Desta forma, a UPIAS estabelece uma divisão clara entre os aspectos naturais e sociais, introduzindo um novo debate sobre deficiência que escapa do domínio do modelo médico. Com a nova definição, a palavra lesão se esvazia do significado pejorativo não sendo mais possível explicar a exclusão social que sofrem os deficientes somente pela ocorrência de uma lesão física. A nova definição denunciou o domínio do modelo médico sobre o assunto e a ausência de iniciativas políticas e da intervenção do estado. Com isso, a UPIAS desfaz a idéia de que a deficiência acontece pelo acaso, capricho da vida, ou pela falta de sorte, e sim pelas
interdições sociais impostas e pela discriminação sofrida por parte de uma sociedade que em função de padrões exclui grupos e pessoas que possuem formas diferentes de se expressar.
“A deficiência é um tipo de divisão social que está permeada pela divisão da sociedade em classes e tem íntima relação com esta”. RIBAS (1994). Esmiuçando esta divisão, constata-se uma divisão mais ou menos nítida entre ricos e pobres, trabalhadores e donos de bens de produção, inferiores e superiores, bonitos e feios, vencedores e fracassados. Diante disto cabe perguntar como é possível realizar a inclusão de pessoas com deficiência em uma sociedade profundamente marcada pela desigualdade social e onde os princípios de igualdade de direitos, dignidade, participação política, liberdade são suplantados por direitos econômicos de consumo e de propriedade? A UPIAS denuncia esta estrutura, não com estas palavras, mas com o seguinte argumento buscado no marxismo:
[...] o capitalismo é quem se beneficia, pois os deficientes cumprem uma função econômica como parte do exército de reserva e uma função ideológica mantendo-os na posição de inferioridade. OLIVER apud DINIZ (2003,p. 22).

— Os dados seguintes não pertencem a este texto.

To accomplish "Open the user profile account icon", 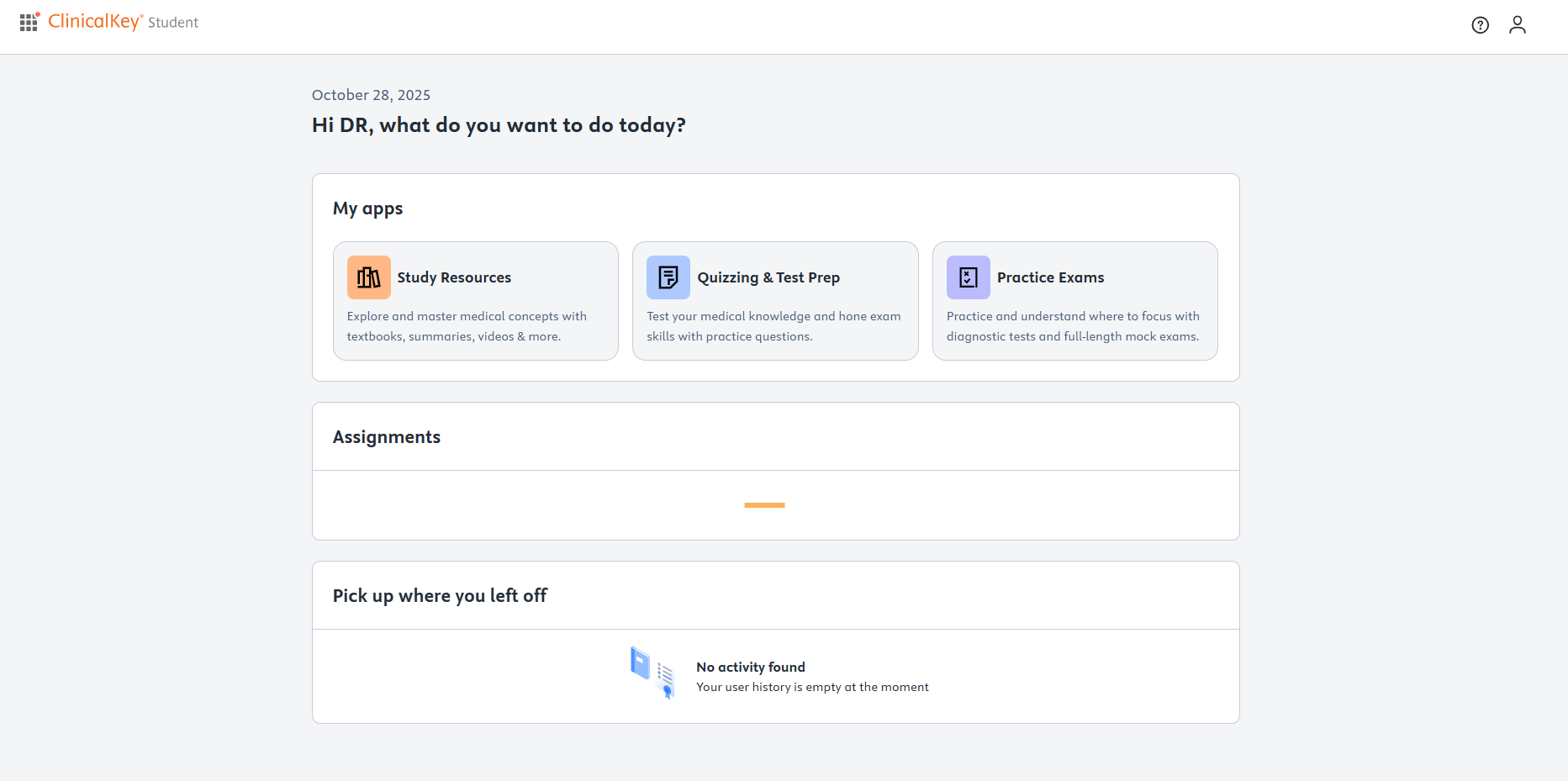I will click(x=1517, y=25).
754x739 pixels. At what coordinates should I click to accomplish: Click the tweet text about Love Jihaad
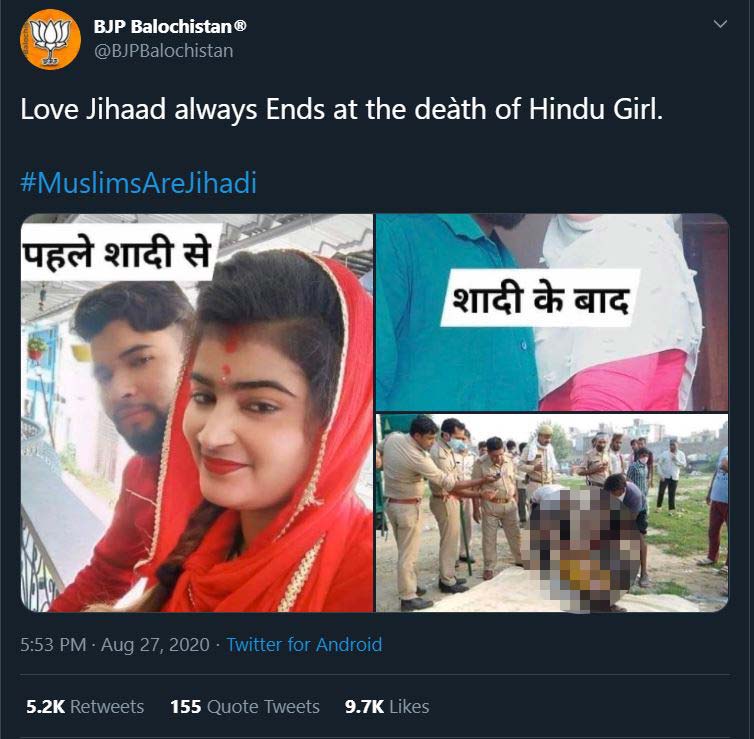pos(341,110)
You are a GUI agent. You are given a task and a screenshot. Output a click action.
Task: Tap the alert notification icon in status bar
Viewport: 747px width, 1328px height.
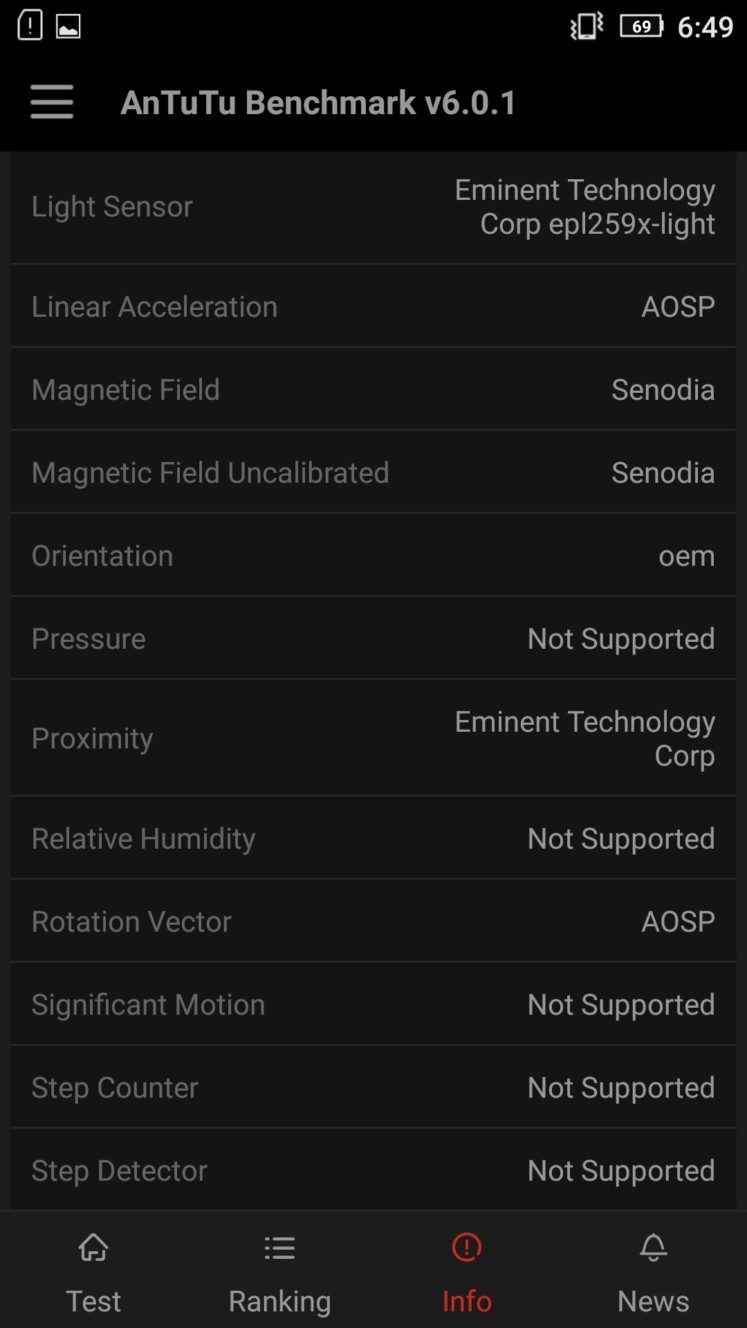[30, 26]
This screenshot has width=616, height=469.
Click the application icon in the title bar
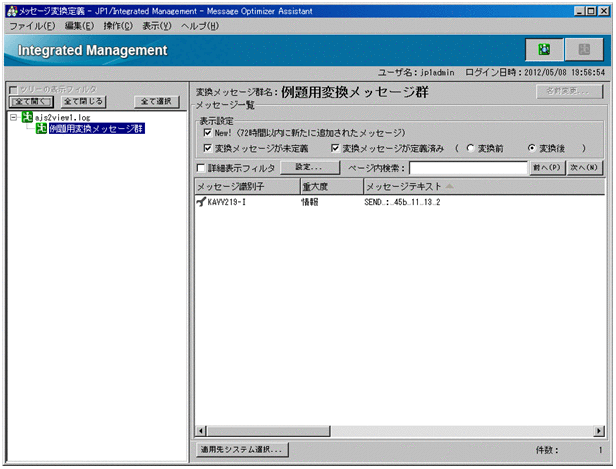(x=10, y=8)
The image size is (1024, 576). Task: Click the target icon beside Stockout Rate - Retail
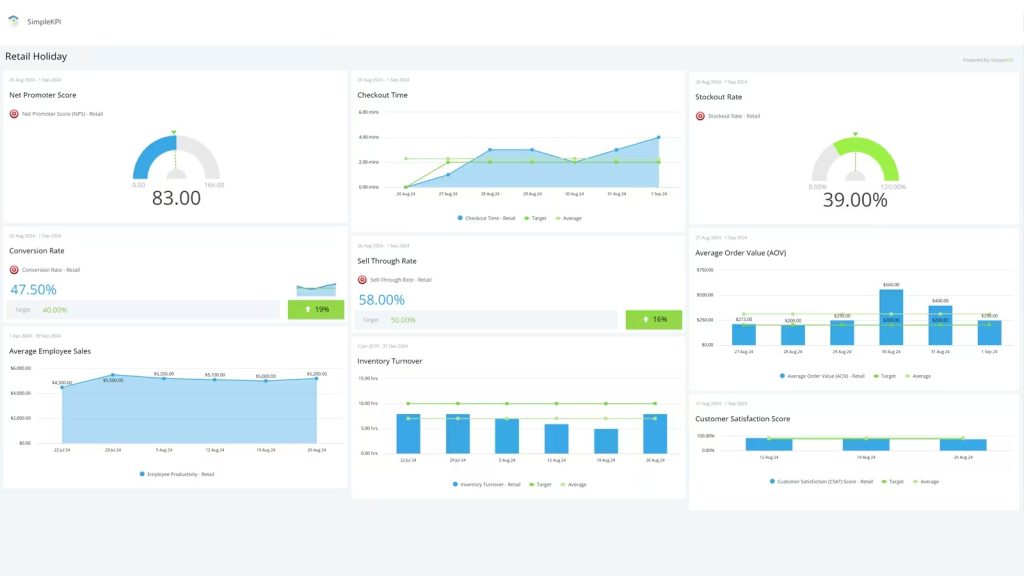pyautogui.click(x=700, y=116)
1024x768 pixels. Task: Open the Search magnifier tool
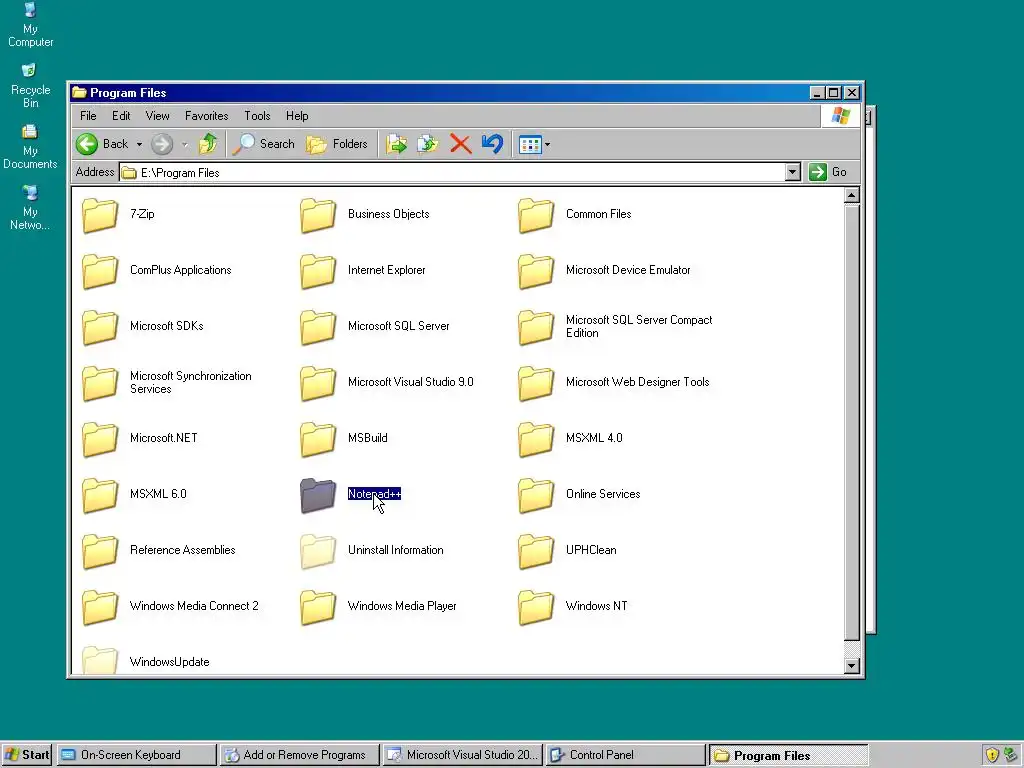click(x=264, y=144)
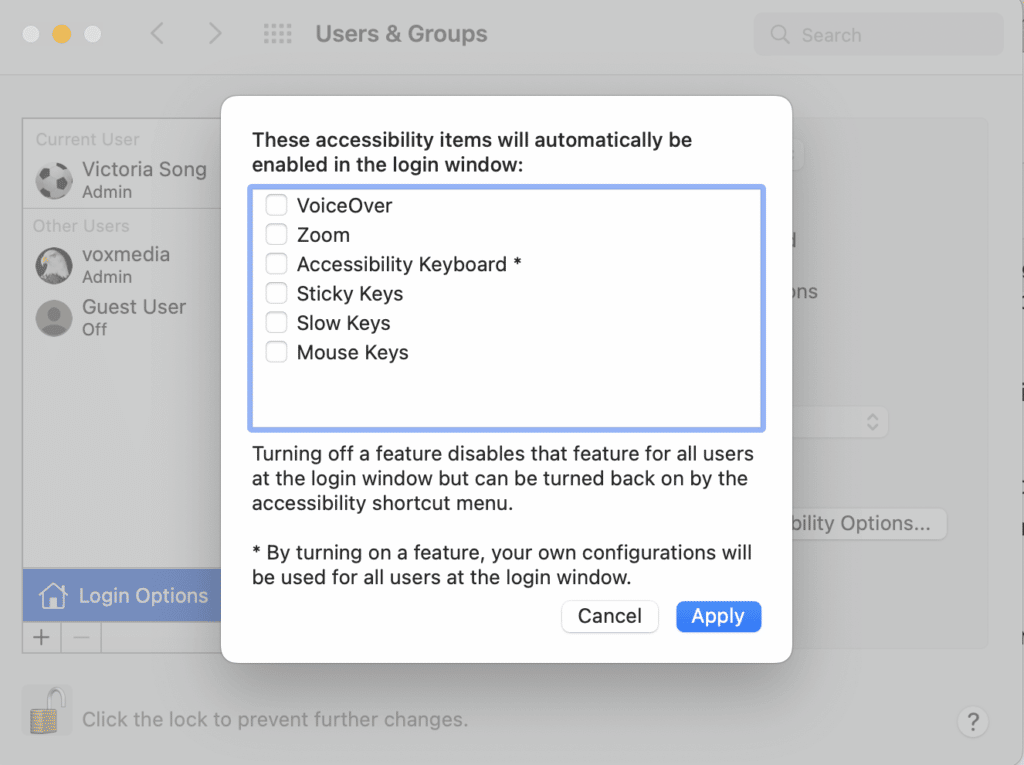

O tipo ideal de sujeito produtivo, estabelecido pelas sociedades capitalistas forja os deficientes como um grupo potencialmente destinado à exclusão. No entanto, para que a prática inclusiva ocorra é necessário que se abandone definitivamente relações sociais discriminatórias, que ocorram mudanças atitudinais em relação a diferenças e se quebrem tabus tais como a crença das classes econômicas dominantes que acreditam estar acima da sociedade, e julgam não depender das demais numa clara desvalorização do outro.
A prática de nossa sociedade mostra uma visão negativa acerca da diferença e uma desvalorização da interdependência. Na visão de nossa sociedade de consumo, as diferenças que caracterizam as pessoas com deficiência fazem com que estas fiquem aquém das exigências do ritmo e da capacidade de produção e geração de renda, e como estas diferenças engendram valores diferentes, onde quem pode ser e fazer mais do que o outro recebe mérito, os deficientes, estigmatizados pela incapacidade, são concebidos como de menor valor; mesmo que a ocorrência de lesões seja, desde tempos imemoriais, algo previsível e corrente. Seu caráter previsível, segundo Abberley, ainda fica mais evidente nas sociedades capitalistas, onde é comum o surgimento de enfermidades relacionadas ao desgaste no trabalho, como a artrite. A este respeito, Abberley lançou mão de dados estatísticos sobre saúde na década de 80, onde diferentes formas de artrite surgiam como a primeira causa de lesões.
Com este argumento, Abberley pretendia mostrar que os contextos causariam lesões e deficiências. Este é um exemplo de relação direta do mundo do trabalho com deficiência. No entanto, a realidade estrutural estabelecida pela sociedade capitalista, bem nítida em países como o Brasil, com graves problemas de concentração de renda, nos revela um quadro mais crítico em relação às pessoas com deficiência.

1 Marca simbólica de denotação pejorativa atribuída ao sujeito considerado fora das normas e regras estabelecidas.

2 Deficiente física e ativista do movimento de direitos do deficiente.

3 Liga dos Lesados Físicos Contra a Segregação.